■ Document:
........

In the publication Prisoners in Arcady - German Mariners at Berrima 1915-1919, Simmons noted that the Emden men interned at the Berrima Concentration Camp included Chief Engineer Walter Bergien, Engineers Gerhardt Freund and Otto Fisher, Navigator Otto Monkeskieck and Bosun Karl Muller. Martin Meyer, also interned at Berrima was a young reservist who joined the Emden crew as vice navigator and soon after promoted to Lieutenant but was not on the vessel during its last days. This was the case with Bergien, Monkedieck and Muller.

Daily life for the internees at Berrima Gaol was structured around morning roll call and evening roll call at 5:00 pm. Between these two defining events, the internees were free to wander within a two-mile radius of the jail and were locked up during the evening.

Berrima's small population doubled with the arrival of the "enemy aliens" and the guards. The sleepy town once again began to prosper, playing an important role in providing services to the "new arrivals". The internees bought food, such as bread and meat and other supplies from the village stores. Relations between the townspeople, new and old, were relatively harmonious. The vast majority of the internees spoke some English due to their maritime background and could converse relatively well with the local people. Berrima also played host to families of the internees. They rented houses in the village and there began more interaction with the community, with internees often helping out in the community where needed. A school was set up in a slab hut for the children as evidenced in a photograph showing children, teacher and a sign "Tochterschule Berrima 1917".

The Winagecarribee River played an important role in the daily lives of the internees, providing many opportunities for swimming, fishing and boating along its course. The river winds its way through the Moss Vale and Berrima, around the cliff face below the rear of the town's jail and then flows eleven kilometres downstream. The bank of the river was reasonably heavily wooded in 1915 with native shrubs and grasses as well as tea trees. Platypuses were plentiful in the river up until the 1940s when the exotic Willow took over the banks of the river.

Wide, deep water pools also were a feature at various points along the twisting waterway. One such pool was located just downstream from the jail. This area was a popular swimming hole for not just the internees but also the villagers and the many visitors to Berrima. The internees named this pool Grosse See, meaning Great Lake and being close to the jail, it was a major place of activity for them. A half kilometre west from this water hole was another deeper wider pool that the internees used extensively. This pool was given the name Lake Titicaca.

To provide better water-based amenities for themselves the internees turned their hand at altering the waterway. From local rocks and clay they constructed a dam downstream from Lake Titicaca which raised the water levels in the water hole and the river upstream from it by one metre. Damming the river was a plan that the villagers had hoped that the Administration would have embarked on for many years previous to the construction by the internees.

........

■ Data supplied:
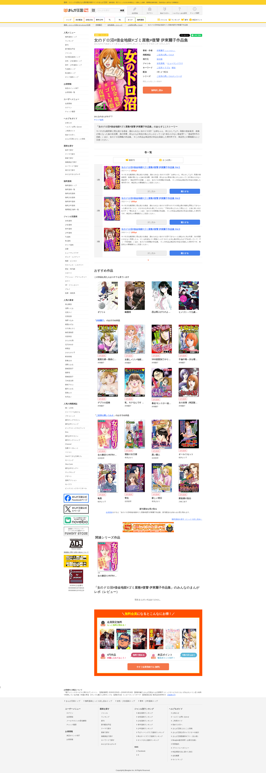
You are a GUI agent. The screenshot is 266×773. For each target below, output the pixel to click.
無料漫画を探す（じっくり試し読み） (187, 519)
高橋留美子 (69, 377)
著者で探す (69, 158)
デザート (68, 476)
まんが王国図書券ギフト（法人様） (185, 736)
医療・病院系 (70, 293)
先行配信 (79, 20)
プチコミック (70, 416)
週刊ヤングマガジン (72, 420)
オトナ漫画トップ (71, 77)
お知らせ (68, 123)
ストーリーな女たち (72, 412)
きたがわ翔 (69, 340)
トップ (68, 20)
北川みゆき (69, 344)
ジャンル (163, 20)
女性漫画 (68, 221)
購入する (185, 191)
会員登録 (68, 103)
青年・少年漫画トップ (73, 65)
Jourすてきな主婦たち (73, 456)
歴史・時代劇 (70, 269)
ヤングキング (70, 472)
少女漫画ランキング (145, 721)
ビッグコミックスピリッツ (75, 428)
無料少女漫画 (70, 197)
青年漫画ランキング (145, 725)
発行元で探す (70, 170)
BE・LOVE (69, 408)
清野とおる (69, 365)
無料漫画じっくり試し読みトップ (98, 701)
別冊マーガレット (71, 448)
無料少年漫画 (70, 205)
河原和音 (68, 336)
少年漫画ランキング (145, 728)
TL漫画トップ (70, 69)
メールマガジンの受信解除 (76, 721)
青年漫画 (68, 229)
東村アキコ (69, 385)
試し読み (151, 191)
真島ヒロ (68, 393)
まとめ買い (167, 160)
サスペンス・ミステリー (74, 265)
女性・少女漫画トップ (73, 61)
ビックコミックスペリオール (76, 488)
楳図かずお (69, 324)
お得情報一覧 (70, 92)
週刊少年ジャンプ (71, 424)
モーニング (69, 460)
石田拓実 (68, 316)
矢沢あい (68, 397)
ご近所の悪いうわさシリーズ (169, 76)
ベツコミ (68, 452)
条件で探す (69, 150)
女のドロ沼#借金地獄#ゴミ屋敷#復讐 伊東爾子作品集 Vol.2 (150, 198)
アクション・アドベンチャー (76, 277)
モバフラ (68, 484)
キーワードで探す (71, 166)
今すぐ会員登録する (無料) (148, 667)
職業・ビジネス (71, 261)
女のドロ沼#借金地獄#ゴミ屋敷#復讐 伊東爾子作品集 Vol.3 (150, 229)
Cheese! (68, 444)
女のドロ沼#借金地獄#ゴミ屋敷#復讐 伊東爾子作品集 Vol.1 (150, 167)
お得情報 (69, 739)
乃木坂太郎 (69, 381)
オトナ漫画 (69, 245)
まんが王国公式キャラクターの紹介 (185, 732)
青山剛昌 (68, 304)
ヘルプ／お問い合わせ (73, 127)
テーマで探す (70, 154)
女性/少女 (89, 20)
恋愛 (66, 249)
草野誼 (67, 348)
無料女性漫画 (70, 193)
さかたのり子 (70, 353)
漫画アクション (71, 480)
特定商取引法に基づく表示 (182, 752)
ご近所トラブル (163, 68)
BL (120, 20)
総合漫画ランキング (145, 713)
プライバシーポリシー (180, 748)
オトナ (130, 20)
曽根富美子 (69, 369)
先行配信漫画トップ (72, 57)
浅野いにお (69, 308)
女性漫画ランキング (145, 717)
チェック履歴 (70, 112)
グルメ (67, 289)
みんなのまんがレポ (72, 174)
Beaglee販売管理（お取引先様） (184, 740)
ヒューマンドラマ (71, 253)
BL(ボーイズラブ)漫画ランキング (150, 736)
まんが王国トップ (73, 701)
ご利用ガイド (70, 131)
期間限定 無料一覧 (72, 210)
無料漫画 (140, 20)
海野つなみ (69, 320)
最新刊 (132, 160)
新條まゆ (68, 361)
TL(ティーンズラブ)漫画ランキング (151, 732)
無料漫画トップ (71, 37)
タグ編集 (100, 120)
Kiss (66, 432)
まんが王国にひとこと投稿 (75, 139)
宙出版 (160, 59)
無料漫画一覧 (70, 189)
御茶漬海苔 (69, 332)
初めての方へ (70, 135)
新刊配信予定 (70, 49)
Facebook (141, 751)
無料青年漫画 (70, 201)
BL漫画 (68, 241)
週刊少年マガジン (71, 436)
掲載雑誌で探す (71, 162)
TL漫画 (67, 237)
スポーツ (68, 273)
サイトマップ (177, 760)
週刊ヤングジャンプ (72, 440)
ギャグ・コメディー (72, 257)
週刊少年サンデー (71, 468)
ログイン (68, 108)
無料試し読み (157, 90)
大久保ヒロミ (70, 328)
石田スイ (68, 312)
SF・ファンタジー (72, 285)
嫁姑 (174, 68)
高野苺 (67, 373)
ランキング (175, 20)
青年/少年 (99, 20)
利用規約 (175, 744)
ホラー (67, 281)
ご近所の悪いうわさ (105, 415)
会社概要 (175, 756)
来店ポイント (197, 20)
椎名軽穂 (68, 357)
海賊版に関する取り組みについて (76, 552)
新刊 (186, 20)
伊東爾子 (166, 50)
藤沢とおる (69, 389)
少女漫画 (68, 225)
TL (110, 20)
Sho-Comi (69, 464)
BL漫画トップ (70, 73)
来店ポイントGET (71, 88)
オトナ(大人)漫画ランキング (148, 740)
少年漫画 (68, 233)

........

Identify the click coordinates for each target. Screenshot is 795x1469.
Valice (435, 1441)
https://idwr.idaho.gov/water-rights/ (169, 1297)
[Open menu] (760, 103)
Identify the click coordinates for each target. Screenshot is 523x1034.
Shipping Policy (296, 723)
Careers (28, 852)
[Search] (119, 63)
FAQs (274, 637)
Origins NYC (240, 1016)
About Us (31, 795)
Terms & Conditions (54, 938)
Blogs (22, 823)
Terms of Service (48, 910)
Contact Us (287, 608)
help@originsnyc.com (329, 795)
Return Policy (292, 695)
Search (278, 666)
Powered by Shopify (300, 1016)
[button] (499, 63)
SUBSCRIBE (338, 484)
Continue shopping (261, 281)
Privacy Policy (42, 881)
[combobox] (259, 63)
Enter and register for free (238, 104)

........

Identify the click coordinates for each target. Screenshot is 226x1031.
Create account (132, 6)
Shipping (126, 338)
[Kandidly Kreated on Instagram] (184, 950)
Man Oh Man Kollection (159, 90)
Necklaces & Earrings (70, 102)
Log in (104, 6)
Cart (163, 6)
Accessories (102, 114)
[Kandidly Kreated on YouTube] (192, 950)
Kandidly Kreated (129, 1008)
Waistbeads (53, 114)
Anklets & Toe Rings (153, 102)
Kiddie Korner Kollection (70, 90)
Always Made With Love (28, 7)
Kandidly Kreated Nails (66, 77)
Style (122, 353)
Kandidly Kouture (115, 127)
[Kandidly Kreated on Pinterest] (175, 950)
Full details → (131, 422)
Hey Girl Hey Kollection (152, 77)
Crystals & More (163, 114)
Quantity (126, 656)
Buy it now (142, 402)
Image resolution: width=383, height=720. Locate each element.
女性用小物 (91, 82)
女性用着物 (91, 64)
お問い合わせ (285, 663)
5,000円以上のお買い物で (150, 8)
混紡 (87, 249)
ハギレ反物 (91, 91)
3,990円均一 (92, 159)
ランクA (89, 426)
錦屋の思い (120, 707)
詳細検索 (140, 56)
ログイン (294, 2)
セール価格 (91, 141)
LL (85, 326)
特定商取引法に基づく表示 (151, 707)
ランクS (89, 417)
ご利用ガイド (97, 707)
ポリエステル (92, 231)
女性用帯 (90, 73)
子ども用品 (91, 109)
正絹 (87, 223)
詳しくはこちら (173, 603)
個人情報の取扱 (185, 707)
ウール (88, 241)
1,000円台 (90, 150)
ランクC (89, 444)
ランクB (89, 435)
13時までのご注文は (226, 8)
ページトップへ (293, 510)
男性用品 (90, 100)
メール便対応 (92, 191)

........

■ Tasks to complete:
(a) Which activities does the passage on the Berrima internees say the Winagecarribee River offered them?
(b) Summarize the passage on the Berrima internees in two sentences.
(c) In the passage on the Berrima internees, by how much did the internees' dam raise the water level?

■ Task-by-task outputs:
(a) Swimming, fishing and boating.

(b) German mariners, including men from the Emden, were interned at Berrima Gaol, where they could roam within a two-mile radius between morning and evening roll calls and got along relatively well with a town whose population their arrival doubled. The Winagecarribee River was central to their daily lives, offering swimming, fishing and boating, and the internees named two of its pools and built a dam that raised the water upstream by one metre.

(c) By one metre.